RECORDS PROVIDED:

————

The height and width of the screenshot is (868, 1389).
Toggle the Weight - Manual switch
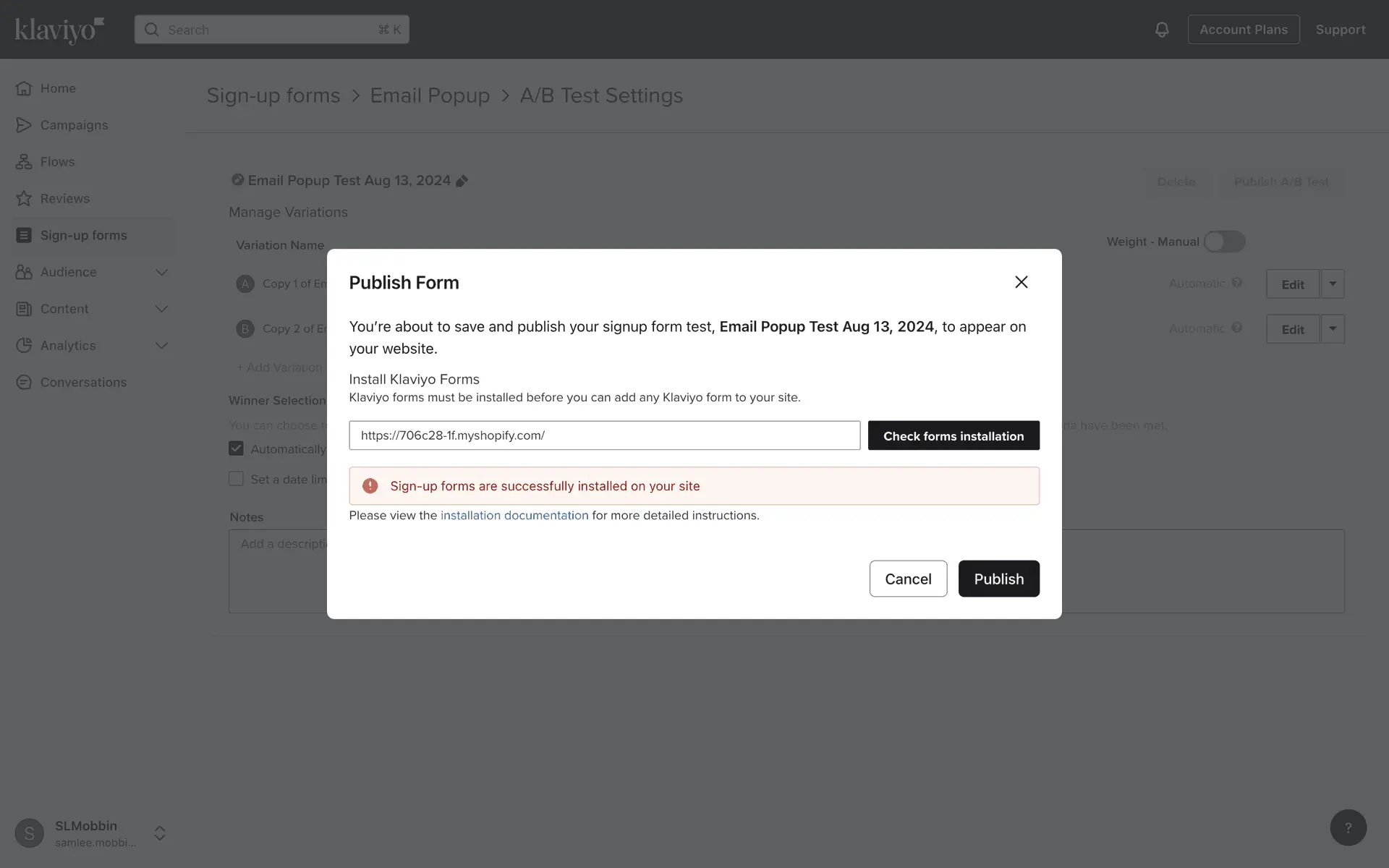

————

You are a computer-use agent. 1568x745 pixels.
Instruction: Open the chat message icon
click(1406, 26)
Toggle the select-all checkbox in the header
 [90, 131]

————

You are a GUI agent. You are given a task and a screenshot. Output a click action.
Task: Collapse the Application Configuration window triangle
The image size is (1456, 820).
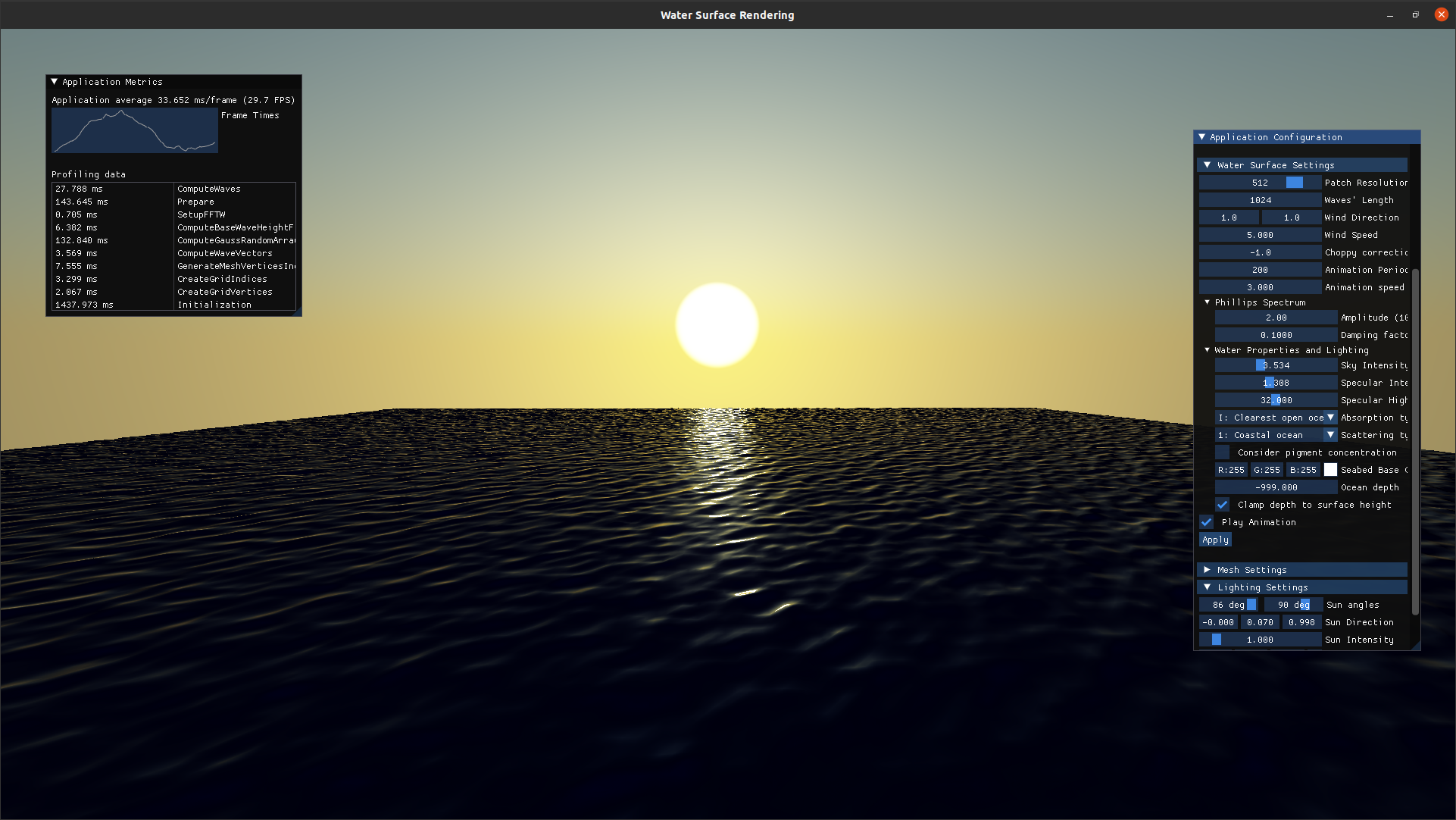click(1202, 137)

————

Whenever a line in the data holds "screenshot", copy that line.

The height and width of the screenshot is (868, 1389).
You are a GUI agent. You are given a task and a screenshot. Output a click action.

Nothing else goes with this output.